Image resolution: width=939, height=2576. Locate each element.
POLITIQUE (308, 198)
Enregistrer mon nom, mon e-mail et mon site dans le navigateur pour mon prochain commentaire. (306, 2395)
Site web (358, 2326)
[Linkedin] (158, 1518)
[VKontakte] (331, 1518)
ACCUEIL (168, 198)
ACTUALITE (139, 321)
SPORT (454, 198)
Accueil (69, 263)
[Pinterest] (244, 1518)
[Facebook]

_TASK PROMPT_.
Restate every record verbatim.

_EXERCISE ANSWER_.
Image resolution: width=939, height=2576. Locate each element.
POLITIQUE (308, 198)
Enregistrer mon nom, mon e-mail et mon site dans le navigateur pour mon prochain commentaire. (306, 2395)
Site web (358, 2326)
[Linkedin] (158, 1518)
[VKontakte] (331, 1518)
ACCUEIL (168, 198)
ACTUALITE (139, 321)
SPORT (454, 198)
Accueil (69, 263)
[Pinterest] (244, 1518)
[Facebook]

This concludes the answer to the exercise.